企業から人件費の0.5%を徴収し職業実習に利用-2017年4月スタート、賦課金制度の最終案を公表-
(英国)
ロンドン発
2016年11月10日
英国教育省は10月25日、2015年8月に発表された職業実習賦課金制度の最終案を公表した。この制度は2017年4月に開始され、年間人件費が300万ポンド(約3億9,000万円、1ポンド=約130円)を超える企業から、人件費の0.5%相当額を賦課金として徴収し、職業実習や評価にかかる企業の経費への補助に利用するとしている。政府は国内産業の生産性向上と労働者のスキル不足解消を目的に、2020年までに職場実習の場を300万に拡大することを目指している。
<2017年5月以降、賦課金を毎月源泉徴収>
英国の職業実習制度(注1)において、賦課金を課す、職業実習賦課金(Apprenticeship Levy)制度が2017年4月6日に導入される。対象となるのは、年間人件費(注2)が300万ポンドを超える企業。教育省が2016年2月に発表した政策案によると、該当するのは全企業の2%以下だという。人件費が300万ポンドを超えているのに賦課金を支払わない場合、所得税不払いに準じた罰則が科せられる。

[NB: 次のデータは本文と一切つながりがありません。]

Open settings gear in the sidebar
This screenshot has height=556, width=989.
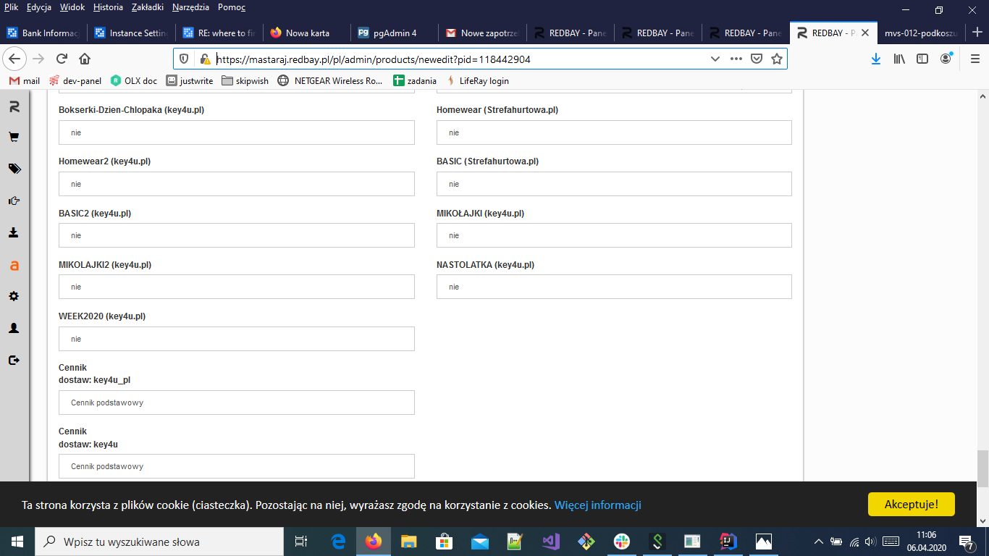[14, 296]
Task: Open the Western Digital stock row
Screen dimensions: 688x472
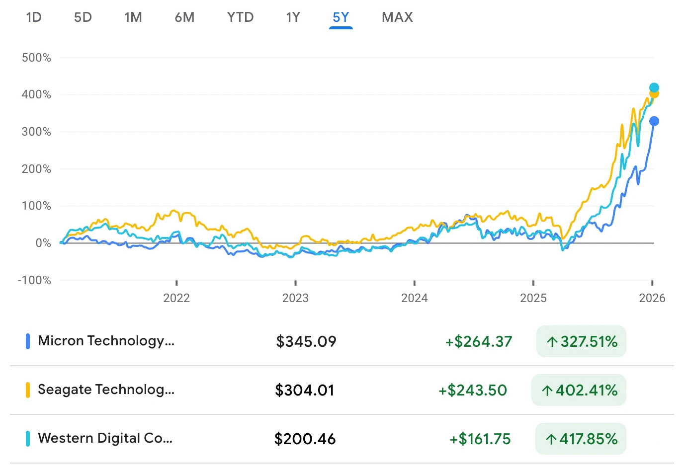Action: click(105, 438)
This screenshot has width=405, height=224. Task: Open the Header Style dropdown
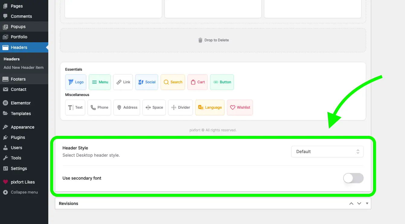[327, 151]
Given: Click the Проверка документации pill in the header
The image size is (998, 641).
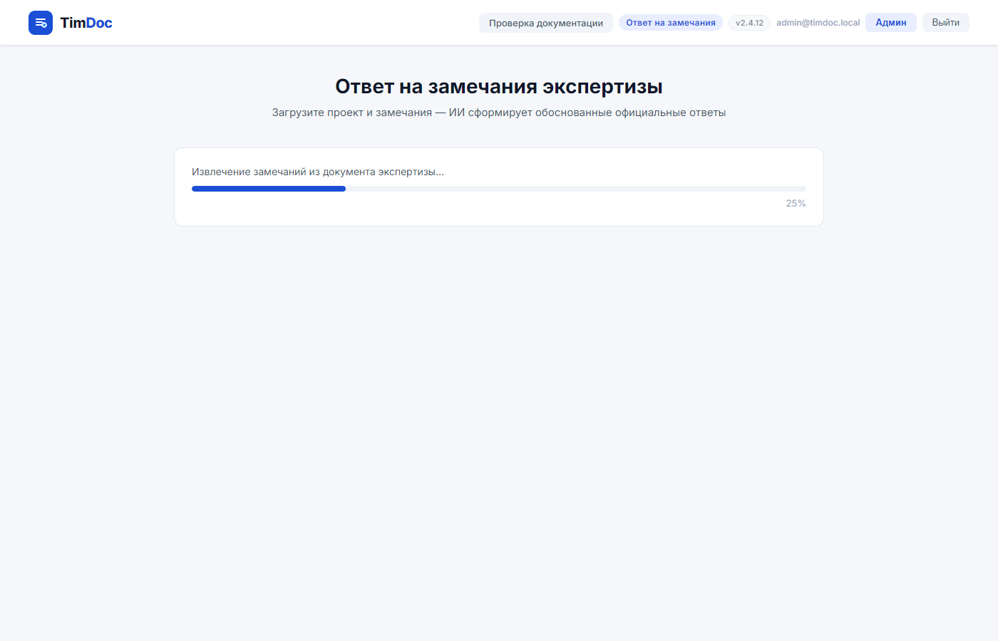Looking at the screenshot, I should point(545,22).
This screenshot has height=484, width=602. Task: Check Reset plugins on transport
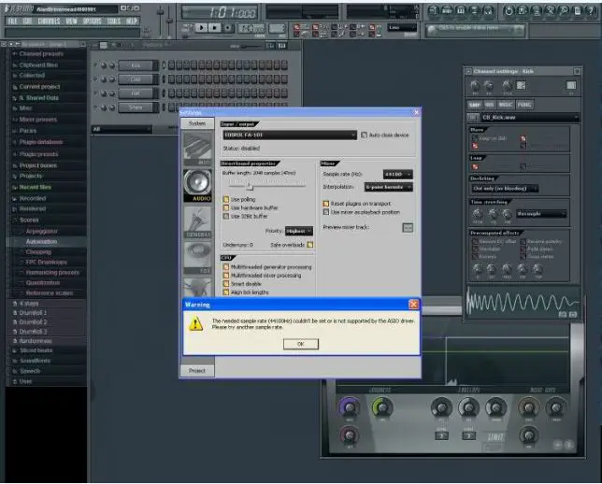tap(325, 203)
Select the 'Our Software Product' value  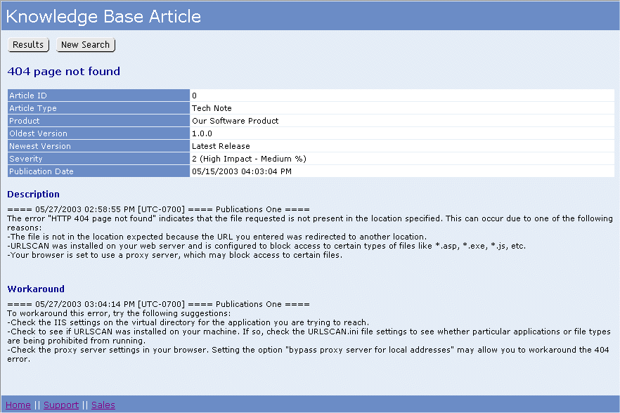(235, 121)
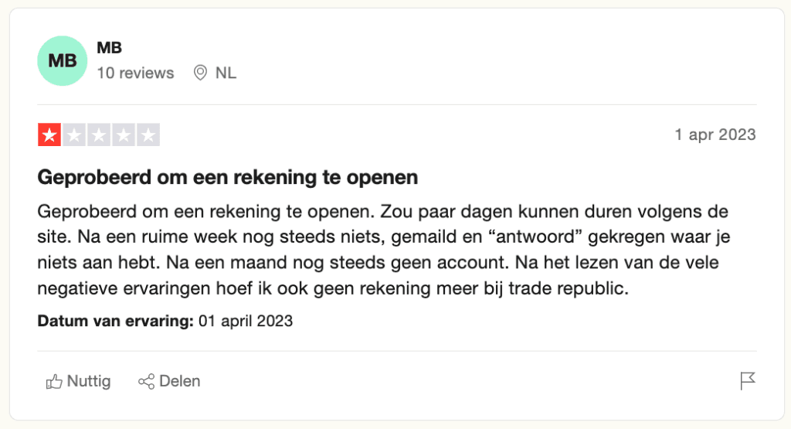Click the fifth grey rating star
Viewport: 791px width, 429px height.
pos(148,135)
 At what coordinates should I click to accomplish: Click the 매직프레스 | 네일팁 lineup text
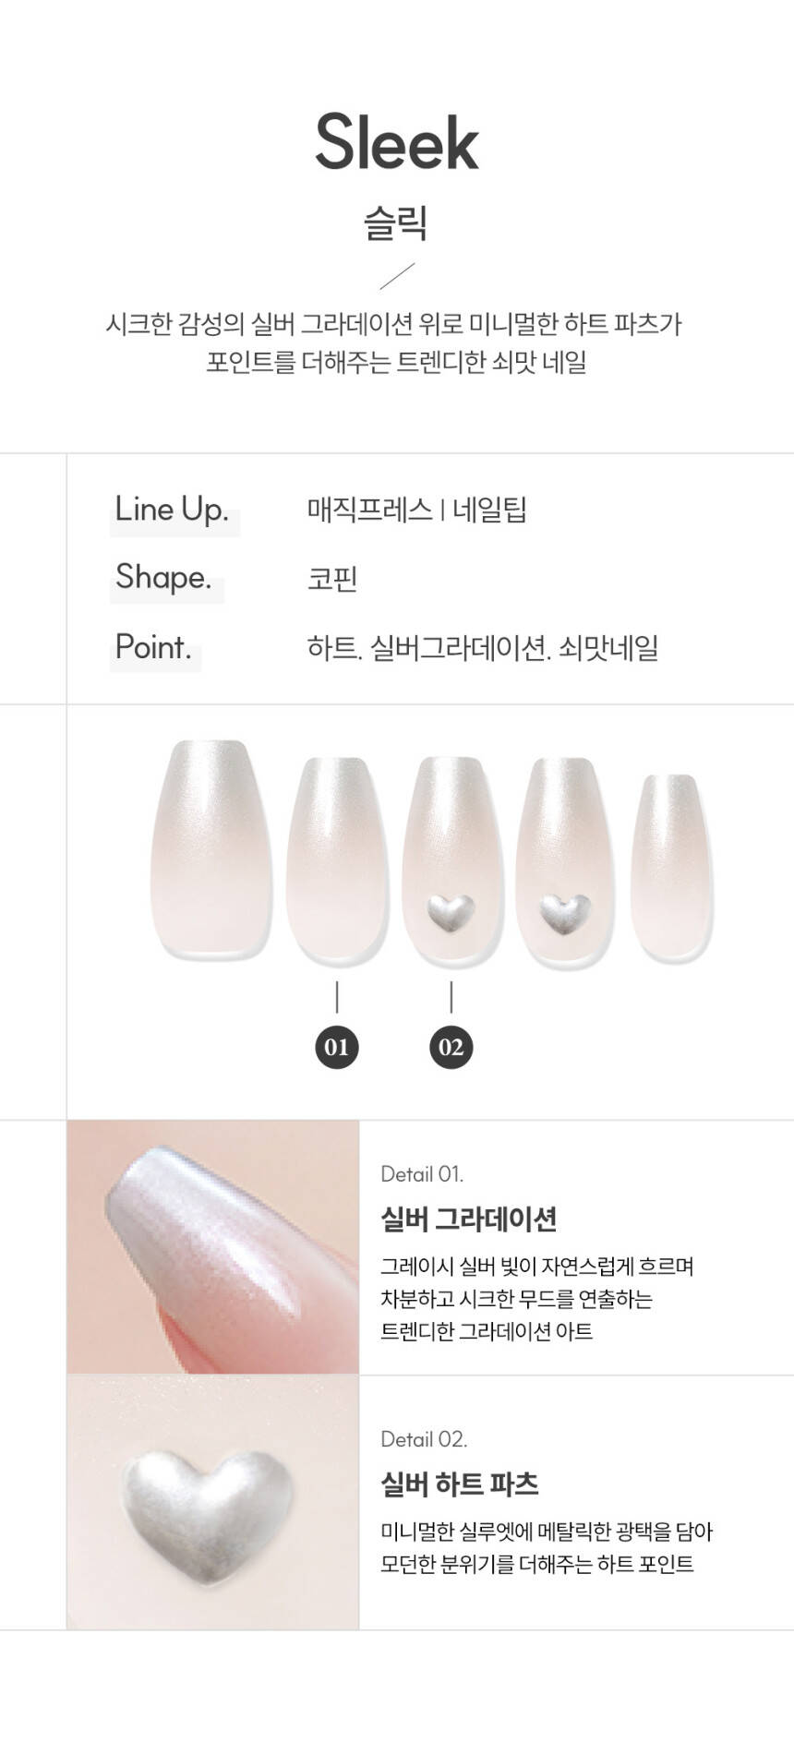click(x=417, y=510)
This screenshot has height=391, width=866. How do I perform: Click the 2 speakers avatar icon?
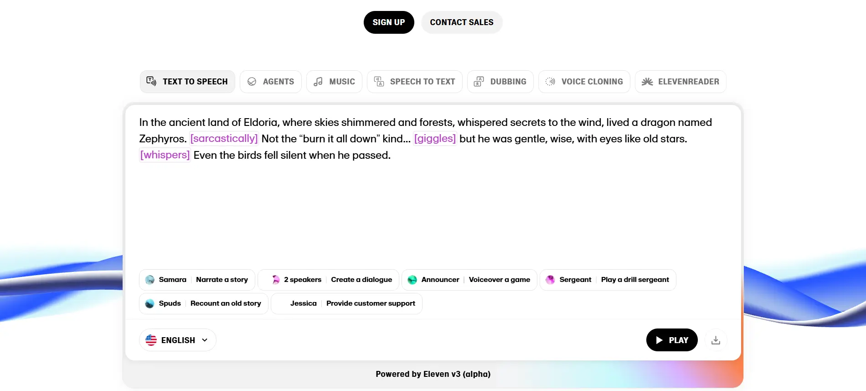275,280
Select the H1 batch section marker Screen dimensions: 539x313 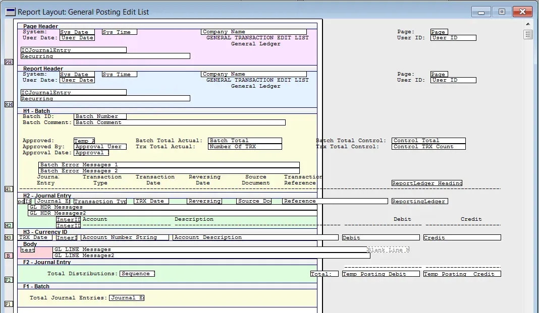[8, 189]
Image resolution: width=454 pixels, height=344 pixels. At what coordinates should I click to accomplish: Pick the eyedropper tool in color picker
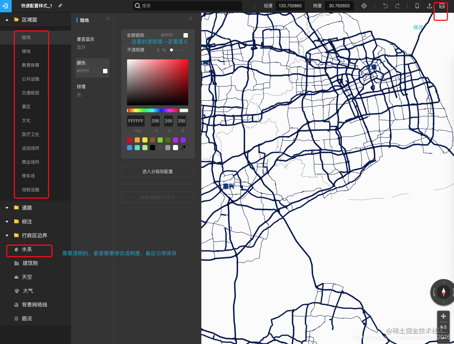pyautogui.click(x=183, y=148)
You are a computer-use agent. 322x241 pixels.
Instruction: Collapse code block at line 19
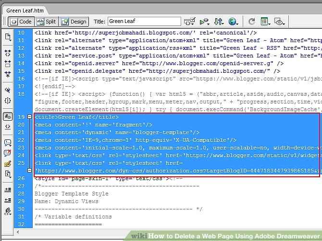pyautogui.click(x=29, y=117)
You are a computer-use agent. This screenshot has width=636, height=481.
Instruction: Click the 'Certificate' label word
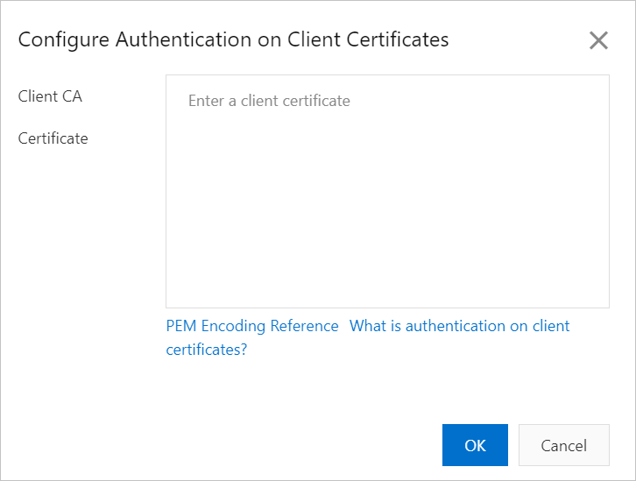pos(53,138)
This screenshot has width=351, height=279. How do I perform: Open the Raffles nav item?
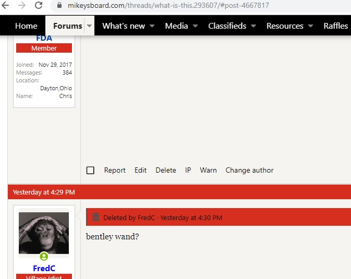[335, 26]
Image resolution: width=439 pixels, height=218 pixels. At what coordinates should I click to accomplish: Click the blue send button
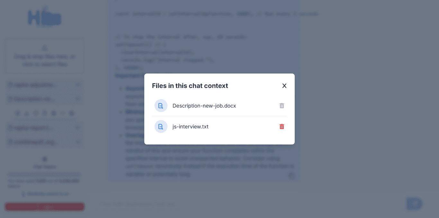[414, 204]
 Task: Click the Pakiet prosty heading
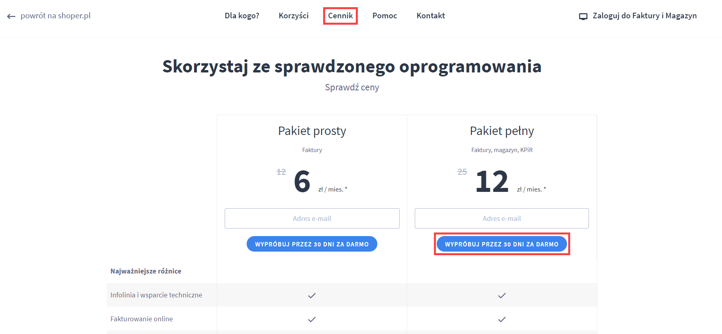[312, 131]
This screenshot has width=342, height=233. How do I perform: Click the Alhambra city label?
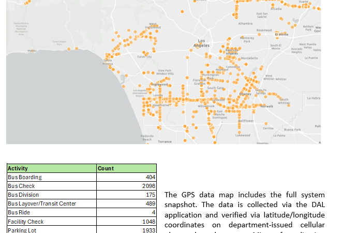pyautogui.click(x=245, y=23)
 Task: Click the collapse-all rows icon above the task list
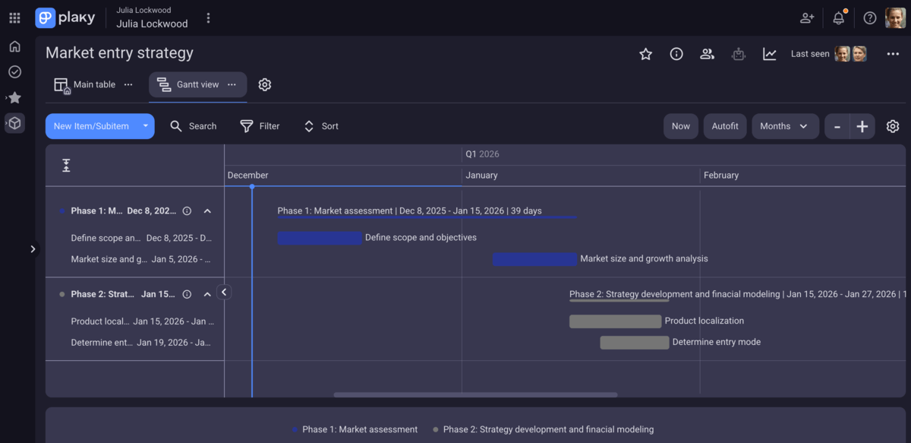pyautogui.click(x=66, y=165)
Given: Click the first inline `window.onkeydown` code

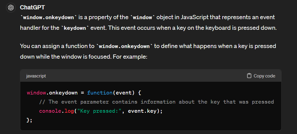Looking at the screenshot, I should pyautogui.click(x=48, y=18).
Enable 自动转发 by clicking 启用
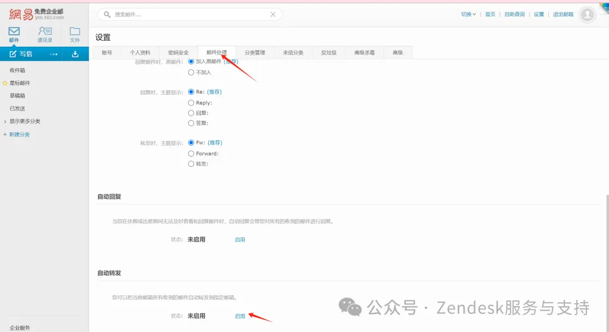The height and width of the screenshot is (332, 609). point(240,316)
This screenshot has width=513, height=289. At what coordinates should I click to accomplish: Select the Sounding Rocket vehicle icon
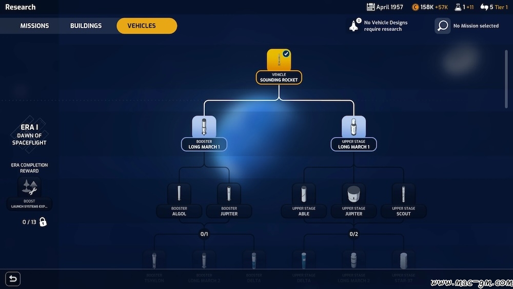[279, 61]
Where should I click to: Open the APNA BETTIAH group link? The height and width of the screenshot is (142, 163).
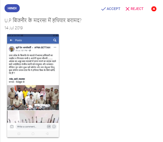pyautogui.click(x=42, y=48)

賦課金は、人件費の0.5%相当分を毎月、所得税の申告と同時に歳入関税庁に源泉徴収方式(「PAYE」と呼ばれるオンライン申告)で納入させる仕組み。徴収が実際に開始するのは4月分給与の申告が始まる5月1日以降となる。賦課金を支払った企業には、1社当たり年間1万5,000ポンド(1ヵ月当たり1,250ポンド)が還付される。また、賦課金は法人税控除の対象となる。財務省は、2020年度(2020年4月~2021年3月)には賦課金徴収額が30億9,500万ポンドに上ると試算している(表参照)。
この制度は、イングランド、ウェールズ、スコットランド、北アイルランドの各行政府単位で運営される。イングランドの場合を例にとると、賦課金は基金にプールされ、賦課金を支払った企業は賦課金デジタル口座に登録することで、基金にアクセスできる。前述の年間1万5,000ポンド分も、この口座に還付される。基金の用途は、職業実習や評価にかかる経費への補助に限定されている。企業が引き出す際、10%分を政府が補助して上乗せする。つまり、1ポンド納入すると、引き出す際には1ポンド10ペンスの利用が可能となる。逆に、デジタル口座を利用しない状態が24ヵ月続くと、基金にアクセスできなくなる。
また、賦課金を支払わない企業も、職業実習コストの10%の負担金(政府が残り90%を支払う)を支払うことにより、賦課金を支払った企業が享受するサービスを利用することができる。
<職業実習制度の拡充で生産性とスキルの向上目指す>
英国における職業実習賦課金制度の導入案は、2015年8月の夏予算案(総選挙後の緊急予算案)で発表された。職業実習は、企業現場での実習(年齢に応じた賃金が払われる)と、専門学校など教育機関におけるその職種内容に合った学科トレーニングが並行して行われるものだ。政府は、他の先進国に比べて低水準にある生産性を向上させるとともに、スキル人材不足に対応するための有効な手段と見なし、2015年6月に、職場実習の場を現行の220万から2020年までに300万に拡大する計画を発表している。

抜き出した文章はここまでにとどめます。